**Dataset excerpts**
<<<<
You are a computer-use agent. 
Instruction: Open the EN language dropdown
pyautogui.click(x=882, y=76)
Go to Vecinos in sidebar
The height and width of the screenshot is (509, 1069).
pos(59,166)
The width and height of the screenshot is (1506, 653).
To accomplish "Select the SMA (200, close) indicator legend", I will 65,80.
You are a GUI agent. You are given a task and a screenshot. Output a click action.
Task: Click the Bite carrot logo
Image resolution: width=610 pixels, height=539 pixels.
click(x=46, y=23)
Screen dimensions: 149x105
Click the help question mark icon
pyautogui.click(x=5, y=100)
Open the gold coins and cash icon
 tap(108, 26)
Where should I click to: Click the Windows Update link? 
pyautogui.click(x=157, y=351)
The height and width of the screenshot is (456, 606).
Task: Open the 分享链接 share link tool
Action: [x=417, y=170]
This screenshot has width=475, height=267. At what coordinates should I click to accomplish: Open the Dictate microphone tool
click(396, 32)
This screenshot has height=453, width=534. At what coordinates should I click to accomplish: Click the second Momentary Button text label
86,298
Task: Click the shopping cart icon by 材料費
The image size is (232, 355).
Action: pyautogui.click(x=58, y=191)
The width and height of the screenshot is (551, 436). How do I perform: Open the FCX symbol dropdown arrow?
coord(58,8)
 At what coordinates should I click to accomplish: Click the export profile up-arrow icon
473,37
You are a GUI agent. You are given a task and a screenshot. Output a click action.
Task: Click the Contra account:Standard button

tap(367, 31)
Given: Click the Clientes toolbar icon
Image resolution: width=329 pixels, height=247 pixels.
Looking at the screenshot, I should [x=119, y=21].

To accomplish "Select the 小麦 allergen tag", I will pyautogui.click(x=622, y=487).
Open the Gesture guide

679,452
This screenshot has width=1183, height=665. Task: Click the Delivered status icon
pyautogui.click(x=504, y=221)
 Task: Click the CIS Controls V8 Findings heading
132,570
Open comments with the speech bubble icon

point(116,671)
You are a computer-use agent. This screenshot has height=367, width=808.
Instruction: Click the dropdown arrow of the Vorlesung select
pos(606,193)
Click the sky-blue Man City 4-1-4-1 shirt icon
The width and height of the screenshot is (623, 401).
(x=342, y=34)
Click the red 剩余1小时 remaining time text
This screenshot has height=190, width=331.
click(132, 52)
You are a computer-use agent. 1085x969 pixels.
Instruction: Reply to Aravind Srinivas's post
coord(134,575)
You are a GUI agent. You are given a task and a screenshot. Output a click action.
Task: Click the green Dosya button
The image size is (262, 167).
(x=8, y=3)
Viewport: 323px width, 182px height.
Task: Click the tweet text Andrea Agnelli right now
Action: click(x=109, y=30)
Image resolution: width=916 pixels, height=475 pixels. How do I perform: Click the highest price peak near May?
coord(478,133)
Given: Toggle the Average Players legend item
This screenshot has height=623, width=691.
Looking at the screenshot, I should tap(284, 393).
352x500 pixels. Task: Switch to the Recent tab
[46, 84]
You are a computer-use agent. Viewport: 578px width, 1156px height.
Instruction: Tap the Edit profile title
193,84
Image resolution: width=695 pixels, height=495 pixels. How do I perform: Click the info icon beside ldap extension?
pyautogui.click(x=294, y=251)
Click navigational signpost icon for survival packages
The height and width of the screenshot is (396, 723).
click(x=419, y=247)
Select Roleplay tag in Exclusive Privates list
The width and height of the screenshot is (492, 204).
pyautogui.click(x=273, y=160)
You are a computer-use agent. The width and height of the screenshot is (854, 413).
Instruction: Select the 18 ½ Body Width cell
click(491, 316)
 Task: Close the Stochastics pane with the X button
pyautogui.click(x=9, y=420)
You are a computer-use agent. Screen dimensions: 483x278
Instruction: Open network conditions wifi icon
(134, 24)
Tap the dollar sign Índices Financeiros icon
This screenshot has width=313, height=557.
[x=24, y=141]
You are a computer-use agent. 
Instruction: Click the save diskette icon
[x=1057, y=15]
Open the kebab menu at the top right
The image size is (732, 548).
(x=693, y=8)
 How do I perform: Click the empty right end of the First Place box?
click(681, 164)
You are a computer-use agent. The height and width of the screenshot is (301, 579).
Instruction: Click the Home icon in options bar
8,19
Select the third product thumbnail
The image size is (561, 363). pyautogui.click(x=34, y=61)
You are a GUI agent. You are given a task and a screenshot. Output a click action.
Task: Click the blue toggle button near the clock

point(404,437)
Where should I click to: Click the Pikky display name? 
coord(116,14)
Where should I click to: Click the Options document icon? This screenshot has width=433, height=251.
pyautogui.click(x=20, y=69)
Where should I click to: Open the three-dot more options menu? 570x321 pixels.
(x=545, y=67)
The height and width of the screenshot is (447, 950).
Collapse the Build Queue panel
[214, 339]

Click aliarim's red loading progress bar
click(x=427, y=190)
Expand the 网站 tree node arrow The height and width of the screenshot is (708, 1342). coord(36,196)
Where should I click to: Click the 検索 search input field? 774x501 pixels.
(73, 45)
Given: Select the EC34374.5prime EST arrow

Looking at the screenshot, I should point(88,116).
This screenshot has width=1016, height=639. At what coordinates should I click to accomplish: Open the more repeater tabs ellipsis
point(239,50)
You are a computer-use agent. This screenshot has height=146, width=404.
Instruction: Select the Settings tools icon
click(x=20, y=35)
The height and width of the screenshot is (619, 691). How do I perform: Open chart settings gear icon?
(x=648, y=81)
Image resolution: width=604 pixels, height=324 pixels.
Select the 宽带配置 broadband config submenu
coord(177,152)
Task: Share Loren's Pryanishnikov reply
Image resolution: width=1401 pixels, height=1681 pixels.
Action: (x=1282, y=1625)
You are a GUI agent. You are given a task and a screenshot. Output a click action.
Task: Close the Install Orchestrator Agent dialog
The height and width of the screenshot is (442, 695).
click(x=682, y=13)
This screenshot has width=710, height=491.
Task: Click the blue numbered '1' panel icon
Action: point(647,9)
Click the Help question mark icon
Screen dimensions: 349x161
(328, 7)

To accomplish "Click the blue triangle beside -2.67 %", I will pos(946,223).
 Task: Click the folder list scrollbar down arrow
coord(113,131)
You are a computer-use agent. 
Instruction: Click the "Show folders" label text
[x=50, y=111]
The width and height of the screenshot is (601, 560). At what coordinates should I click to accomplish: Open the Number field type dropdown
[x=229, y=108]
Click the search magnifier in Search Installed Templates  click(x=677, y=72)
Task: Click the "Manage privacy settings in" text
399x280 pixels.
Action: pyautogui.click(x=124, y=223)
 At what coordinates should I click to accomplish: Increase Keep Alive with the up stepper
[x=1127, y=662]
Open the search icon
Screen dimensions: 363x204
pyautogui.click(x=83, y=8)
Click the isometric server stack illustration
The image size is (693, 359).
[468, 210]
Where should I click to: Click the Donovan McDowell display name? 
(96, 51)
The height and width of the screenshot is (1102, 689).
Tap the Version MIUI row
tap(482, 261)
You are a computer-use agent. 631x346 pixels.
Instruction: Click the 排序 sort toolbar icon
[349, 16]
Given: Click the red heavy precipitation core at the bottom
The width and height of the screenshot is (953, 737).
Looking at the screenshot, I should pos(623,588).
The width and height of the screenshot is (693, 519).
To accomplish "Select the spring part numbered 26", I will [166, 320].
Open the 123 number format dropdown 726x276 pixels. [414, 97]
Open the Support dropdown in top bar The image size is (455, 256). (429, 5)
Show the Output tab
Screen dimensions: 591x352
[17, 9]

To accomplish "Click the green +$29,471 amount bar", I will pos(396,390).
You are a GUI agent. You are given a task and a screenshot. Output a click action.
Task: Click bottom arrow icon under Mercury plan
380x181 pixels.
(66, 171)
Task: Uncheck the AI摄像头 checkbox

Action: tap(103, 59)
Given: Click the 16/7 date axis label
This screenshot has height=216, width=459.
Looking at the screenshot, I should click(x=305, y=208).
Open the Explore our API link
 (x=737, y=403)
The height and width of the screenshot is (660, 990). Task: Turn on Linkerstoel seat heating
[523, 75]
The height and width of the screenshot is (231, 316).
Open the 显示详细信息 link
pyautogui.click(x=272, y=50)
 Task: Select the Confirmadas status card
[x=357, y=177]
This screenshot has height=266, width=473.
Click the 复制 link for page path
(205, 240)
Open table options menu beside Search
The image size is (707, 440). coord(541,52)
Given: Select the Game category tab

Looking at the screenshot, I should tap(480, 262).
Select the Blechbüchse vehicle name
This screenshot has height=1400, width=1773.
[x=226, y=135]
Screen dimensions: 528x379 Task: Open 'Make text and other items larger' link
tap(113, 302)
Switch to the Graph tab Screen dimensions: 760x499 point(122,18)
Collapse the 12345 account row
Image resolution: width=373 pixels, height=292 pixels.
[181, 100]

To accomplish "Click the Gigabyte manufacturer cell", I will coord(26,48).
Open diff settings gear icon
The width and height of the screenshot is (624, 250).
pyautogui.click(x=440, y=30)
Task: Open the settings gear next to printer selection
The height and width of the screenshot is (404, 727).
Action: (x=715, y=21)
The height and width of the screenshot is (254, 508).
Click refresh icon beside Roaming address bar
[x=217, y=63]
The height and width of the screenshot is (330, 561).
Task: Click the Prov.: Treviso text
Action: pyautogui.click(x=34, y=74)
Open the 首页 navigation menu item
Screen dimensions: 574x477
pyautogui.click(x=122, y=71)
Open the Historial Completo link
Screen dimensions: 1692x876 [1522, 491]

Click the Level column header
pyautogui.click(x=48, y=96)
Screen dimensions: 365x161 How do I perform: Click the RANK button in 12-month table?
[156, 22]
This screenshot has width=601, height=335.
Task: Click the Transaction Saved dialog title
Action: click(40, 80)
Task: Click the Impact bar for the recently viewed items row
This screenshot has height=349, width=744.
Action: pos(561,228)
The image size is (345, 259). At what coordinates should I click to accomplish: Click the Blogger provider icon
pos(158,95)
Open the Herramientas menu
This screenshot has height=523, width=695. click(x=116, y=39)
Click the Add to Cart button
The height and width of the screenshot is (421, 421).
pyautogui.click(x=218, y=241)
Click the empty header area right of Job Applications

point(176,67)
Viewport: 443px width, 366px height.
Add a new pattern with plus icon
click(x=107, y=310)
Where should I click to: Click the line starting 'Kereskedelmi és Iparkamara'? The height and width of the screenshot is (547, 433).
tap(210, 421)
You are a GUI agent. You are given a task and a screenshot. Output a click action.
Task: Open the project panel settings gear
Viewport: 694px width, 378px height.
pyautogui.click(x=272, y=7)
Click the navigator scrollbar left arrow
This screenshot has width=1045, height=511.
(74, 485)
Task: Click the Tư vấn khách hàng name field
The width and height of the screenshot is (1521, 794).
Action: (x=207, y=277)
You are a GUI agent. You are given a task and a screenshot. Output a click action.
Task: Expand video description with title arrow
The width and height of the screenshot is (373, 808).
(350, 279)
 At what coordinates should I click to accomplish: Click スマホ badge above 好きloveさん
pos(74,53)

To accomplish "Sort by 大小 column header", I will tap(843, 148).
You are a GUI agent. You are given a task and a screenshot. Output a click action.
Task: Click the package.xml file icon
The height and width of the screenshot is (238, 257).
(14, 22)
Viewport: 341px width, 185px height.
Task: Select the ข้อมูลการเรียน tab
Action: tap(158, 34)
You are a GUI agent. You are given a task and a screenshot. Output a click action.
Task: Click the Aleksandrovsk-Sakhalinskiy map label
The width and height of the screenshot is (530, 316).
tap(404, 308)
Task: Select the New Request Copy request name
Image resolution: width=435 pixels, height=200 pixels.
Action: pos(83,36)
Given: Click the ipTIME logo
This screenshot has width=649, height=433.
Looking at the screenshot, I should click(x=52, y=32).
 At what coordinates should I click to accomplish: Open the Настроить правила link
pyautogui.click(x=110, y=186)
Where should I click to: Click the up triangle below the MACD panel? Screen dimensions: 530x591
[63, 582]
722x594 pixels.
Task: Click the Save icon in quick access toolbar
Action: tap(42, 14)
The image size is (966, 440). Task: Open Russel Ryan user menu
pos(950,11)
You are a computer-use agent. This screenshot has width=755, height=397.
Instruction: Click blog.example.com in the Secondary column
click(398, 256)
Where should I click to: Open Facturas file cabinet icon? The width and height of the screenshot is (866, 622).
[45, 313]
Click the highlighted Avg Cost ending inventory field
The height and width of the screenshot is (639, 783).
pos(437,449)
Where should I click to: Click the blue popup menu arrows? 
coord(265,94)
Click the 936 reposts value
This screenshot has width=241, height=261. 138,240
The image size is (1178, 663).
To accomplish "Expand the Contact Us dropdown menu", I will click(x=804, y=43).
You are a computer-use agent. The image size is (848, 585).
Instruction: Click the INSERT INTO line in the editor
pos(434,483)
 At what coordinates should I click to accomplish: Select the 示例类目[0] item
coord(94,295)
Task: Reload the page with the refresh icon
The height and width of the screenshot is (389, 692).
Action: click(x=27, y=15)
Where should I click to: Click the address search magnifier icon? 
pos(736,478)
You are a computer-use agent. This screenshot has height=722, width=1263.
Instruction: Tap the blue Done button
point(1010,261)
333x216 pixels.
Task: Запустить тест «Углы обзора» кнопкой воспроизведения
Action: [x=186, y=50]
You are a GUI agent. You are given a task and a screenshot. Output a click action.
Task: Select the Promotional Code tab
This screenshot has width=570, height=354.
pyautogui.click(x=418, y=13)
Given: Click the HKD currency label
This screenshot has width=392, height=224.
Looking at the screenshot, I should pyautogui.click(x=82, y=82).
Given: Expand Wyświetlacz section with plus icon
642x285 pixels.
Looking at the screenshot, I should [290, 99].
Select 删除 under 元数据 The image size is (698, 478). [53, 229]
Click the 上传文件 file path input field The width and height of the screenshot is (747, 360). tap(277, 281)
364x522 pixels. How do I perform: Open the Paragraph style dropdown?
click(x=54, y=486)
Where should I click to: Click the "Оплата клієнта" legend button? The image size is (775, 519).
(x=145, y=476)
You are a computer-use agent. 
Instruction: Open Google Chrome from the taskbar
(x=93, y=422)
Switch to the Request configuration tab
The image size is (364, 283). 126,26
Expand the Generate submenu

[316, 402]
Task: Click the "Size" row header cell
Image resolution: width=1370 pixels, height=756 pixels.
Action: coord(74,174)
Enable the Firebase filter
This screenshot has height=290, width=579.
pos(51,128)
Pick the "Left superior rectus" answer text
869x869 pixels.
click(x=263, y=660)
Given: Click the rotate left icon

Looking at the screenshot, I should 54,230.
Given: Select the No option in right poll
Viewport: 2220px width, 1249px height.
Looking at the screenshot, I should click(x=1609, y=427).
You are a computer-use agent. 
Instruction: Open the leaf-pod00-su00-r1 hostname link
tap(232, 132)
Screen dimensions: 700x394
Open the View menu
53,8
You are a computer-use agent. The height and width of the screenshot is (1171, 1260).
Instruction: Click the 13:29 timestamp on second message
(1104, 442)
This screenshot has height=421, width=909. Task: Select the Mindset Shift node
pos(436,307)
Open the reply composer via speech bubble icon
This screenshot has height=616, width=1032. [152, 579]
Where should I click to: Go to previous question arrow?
>>>>
From the entries above, copy each line holding "green".

Task: Click the green Dosya button
To accomplish "Click the green +$29,471 amount bar", I will pos(396,390).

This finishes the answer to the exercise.